L’uomo e la macchina

Per esser grande l’uom creò la macchina,
e la rese perfetta in ogni ordigno.
    Nervi d’acciaio le donò; ed in vero
    parve ad essa donare anche il pensiero.

Ingranaggi, stantuffi, anse, cilindri,
tutto in essa ebbe schiavo al suo dominio:
    quand’egli volle e comandò, il motore
    batté col soffio d’un possente cuore.

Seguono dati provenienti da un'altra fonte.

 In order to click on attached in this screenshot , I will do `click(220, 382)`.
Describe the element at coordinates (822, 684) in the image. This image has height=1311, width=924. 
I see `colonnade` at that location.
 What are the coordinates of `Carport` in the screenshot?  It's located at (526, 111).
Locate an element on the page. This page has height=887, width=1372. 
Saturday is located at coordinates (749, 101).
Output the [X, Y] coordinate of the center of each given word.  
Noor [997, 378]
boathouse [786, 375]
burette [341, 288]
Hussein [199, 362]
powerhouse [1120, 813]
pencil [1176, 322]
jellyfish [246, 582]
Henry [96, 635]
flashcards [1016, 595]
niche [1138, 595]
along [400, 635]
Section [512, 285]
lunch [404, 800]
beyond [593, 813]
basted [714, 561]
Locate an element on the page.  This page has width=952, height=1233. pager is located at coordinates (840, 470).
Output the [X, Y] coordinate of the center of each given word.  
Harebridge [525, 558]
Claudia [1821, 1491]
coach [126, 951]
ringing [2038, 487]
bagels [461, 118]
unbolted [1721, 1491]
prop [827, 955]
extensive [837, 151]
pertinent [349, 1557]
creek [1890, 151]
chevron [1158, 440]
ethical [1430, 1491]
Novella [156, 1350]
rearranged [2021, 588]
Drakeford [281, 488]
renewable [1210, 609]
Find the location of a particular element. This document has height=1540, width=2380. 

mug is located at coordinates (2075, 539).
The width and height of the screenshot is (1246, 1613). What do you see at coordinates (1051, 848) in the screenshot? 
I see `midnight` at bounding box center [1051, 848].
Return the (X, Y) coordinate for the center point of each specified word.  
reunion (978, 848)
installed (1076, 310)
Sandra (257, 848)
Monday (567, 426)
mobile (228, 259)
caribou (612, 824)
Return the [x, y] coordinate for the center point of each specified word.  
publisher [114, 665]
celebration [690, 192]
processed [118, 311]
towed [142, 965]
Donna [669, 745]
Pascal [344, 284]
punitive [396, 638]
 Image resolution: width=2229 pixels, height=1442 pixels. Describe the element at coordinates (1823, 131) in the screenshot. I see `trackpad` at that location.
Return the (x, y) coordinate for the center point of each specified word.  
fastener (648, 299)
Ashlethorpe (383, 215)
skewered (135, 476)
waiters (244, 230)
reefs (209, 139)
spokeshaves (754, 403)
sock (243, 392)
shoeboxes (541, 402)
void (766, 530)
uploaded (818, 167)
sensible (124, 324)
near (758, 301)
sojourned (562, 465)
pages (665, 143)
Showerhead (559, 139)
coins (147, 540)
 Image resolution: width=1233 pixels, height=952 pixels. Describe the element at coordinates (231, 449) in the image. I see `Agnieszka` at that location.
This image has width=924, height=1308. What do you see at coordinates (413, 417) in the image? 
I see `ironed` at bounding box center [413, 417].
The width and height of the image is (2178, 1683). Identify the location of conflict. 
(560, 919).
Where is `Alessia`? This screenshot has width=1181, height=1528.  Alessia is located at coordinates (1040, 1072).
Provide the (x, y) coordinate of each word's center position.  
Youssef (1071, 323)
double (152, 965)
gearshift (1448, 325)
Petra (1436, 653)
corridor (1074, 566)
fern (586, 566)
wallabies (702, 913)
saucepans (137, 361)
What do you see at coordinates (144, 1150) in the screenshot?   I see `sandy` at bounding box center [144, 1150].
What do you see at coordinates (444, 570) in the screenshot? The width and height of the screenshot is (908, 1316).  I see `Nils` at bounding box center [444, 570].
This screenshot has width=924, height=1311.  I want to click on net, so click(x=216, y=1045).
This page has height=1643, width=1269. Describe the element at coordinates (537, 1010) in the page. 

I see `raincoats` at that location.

E la macchina fu pari a una femmina
bella asservita a lui da un incantesimo.
    Ogni sua grazia occulta, ogni suo segno
    palese, ogni finezza di congegno

gli appartenne, fu carne e sangue e palpito
d’amante amata in pena ed in delizia:
    tutto di lei scrutò, strinse, plasmò,
    distrusse, ricostrusse, idoleggiò.

Sotto una tenda, avvolto in un cinereo
lucco d’artiere, fra strumenti e cinghie,
    dì e notte visse, in veglia intenta e cruda
    a fianco della sua macchina ignuda.

Scordò per essa le dolcezze semplici
della vita mortale, i cieli e l’acque,
    il desco bianco ove si frange un pane
    di pace e il cerchio delle cure umane.

L’erba scordò che dice all’uomo: «Stenditi
sulla freschezza mia, sogna, ristòrati»:
    — il sol che gonfia i germi e arrossa i tralci
    e fra le spighe il lampo delle falci.

E tanto l’adorò ch’ella terribile
ne divenne, suo gaudio e sua superbia,
    idol d’acciaio fino ai denti armato,
    a conquiste implacabili creato.

E un dì ch’ei ne seguia, scosso da fremiti
d’orgoglio, il gioco delle ferree vertebre,
    ratta il ghermì, sé del suo sangue intrise,
    più bella al sol perfidamente rise.